> **THE REQUEST**
Rewrite the rows from the line containing "Non hai SPID? (261, 327)" through the line containing "Cookery (38, 382)", inclusive, as a JSON list of strings with one string per line and blank lines omitted.

################

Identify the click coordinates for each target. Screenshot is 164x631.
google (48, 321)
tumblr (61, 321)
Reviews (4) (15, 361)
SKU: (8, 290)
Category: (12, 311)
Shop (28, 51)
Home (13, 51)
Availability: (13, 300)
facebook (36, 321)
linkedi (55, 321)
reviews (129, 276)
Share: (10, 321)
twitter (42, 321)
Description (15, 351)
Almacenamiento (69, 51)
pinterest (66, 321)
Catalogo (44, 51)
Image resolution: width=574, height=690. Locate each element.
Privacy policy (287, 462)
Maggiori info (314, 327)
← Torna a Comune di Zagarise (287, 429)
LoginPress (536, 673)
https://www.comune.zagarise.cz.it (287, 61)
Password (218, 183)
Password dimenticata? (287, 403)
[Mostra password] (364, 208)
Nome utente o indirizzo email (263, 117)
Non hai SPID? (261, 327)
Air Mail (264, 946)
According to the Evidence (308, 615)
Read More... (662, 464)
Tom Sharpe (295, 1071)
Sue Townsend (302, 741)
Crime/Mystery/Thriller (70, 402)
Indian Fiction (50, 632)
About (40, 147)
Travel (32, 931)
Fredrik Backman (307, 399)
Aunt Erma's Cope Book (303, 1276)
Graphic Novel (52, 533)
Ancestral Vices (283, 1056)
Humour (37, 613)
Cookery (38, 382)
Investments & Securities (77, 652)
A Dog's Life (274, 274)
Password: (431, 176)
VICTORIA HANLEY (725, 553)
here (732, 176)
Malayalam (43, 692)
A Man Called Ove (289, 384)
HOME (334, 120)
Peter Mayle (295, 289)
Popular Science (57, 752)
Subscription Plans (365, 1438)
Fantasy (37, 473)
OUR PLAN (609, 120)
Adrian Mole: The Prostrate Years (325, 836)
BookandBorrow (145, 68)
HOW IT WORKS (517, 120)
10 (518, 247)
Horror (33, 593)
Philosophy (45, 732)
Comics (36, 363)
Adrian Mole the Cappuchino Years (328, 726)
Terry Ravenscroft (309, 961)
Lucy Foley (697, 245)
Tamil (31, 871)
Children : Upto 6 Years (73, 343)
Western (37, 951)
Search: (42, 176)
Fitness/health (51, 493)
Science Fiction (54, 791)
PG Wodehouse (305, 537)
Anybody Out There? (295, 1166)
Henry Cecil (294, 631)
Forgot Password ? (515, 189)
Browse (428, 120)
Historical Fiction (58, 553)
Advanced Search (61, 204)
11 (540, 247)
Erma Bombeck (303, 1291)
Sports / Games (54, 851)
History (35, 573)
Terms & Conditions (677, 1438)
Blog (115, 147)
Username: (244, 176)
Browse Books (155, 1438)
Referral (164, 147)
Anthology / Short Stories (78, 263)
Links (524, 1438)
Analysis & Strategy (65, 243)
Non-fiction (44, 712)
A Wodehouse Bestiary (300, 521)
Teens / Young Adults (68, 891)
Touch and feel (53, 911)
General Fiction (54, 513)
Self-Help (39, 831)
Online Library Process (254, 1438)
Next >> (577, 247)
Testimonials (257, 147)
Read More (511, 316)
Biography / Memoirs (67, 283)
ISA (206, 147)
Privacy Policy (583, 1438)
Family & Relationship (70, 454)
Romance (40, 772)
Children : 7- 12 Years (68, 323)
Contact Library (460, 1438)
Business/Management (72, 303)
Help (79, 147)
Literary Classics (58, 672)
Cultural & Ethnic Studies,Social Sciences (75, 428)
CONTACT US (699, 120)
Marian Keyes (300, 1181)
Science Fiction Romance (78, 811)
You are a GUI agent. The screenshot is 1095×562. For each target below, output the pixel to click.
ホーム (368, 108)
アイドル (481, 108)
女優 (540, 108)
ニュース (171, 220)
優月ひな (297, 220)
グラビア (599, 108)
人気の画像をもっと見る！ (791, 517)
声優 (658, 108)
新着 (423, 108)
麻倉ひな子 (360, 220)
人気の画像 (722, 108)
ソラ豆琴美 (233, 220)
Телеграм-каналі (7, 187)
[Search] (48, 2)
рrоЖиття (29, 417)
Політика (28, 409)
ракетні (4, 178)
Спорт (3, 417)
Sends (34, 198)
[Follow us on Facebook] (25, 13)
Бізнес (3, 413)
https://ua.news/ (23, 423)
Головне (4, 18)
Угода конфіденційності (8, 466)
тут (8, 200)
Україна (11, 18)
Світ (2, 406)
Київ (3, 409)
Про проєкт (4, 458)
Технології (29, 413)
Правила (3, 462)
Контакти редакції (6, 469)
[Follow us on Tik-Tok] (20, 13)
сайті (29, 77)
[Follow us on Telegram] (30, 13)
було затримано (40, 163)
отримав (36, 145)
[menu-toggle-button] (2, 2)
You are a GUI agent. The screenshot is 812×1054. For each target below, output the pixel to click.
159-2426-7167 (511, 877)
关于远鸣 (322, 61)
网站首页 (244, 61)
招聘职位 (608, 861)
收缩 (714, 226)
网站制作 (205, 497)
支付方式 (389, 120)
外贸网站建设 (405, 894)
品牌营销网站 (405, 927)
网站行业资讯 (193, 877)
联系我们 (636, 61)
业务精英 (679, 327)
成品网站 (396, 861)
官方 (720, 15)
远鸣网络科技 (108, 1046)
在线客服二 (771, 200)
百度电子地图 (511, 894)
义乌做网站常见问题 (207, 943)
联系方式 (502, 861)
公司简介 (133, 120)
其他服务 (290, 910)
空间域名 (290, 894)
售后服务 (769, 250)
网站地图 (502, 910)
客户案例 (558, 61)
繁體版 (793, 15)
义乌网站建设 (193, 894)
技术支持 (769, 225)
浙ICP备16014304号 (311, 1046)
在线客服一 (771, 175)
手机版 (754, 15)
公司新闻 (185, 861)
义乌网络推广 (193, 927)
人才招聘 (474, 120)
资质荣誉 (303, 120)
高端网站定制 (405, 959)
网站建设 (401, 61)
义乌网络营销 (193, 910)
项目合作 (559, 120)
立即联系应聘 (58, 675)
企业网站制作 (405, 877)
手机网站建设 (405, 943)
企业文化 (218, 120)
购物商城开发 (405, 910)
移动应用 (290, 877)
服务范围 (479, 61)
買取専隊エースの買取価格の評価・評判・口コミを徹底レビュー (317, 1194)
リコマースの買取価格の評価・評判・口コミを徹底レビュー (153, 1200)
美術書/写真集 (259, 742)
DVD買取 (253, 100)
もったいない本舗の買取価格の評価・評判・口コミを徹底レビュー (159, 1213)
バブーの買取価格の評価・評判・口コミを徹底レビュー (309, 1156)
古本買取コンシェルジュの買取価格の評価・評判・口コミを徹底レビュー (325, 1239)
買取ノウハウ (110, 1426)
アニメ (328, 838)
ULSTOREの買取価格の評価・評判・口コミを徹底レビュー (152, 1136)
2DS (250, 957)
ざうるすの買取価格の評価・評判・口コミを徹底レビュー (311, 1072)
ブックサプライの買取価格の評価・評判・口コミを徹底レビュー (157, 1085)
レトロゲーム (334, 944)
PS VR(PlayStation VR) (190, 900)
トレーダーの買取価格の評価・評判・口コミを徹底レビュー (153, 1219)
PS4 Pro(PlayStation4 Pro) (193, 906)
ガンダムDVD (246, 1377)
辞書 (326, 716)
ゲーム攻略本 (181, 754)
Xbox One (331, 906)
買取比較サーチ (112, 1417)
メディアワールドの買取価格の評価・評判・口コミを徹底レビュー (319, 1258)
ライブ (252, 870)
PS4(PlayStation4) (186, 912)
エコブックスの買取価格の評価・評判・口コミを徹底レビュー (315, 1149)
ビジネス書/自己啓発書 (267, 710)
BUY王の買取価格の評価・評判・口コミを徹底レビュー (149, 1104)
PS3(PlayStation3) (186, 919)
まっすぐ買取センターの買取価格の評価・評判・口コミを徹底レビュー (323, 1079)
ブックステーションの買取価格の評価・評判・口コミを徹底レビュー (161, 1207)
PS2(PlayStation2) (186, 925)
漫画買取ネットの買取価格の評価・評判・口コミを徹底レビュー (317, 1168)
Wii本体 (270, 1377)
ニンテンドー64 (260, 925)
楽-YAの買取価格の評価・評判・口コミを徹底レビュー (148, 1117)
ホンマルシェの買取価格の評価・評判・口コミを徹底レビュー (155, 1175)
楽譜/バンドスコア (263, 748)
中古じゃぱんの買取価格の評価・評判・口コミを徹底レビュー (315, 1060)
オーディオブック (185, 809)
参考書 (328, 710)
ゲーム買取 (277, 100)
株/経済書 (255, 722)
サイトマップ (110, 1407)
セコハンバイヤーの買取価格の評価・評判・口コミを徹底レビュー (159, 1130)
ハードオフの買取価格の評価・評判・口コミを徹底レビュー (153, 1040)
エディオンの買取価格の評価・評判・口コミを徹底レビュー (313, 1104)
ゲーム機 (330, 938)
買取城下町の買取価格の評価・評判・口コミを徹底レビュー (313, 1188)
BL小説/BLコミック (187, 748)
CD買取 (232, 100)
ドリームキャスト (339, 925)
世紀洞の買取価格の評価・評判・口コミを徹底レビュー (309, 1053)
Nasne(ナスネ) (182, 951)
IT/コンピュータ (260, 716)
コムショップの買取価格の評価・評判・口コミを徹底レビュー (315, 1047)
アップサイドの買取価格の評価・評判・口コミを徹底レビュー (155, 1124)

################

> **EXERCISE RESULT**
[
  "Non hai SPID? (261, 327)",
  "Air Mail (264, 946)",
  "According to the Evidence (308, 615)",
  "Read More... (662, 464)",
  "Tom Sharpe (295, 1071)",
  "Sue Townsend (302, 741)",
  "Crime/Mystery/Thriller (70, 402)",
  "Indian Fiction (50, 632)",
  "About (40, 147)",
  "Travel (32, 931)",
  "Fredrik Backman (307, 399)",
  "Aunt Erma's Cope Book (303, 1276)",
  "Graphic Novel (52, 533)",
  "Ancestral Vices (283, 1056)",
  "Humour (37, 613)",
  "Cookery (38, 382)"
]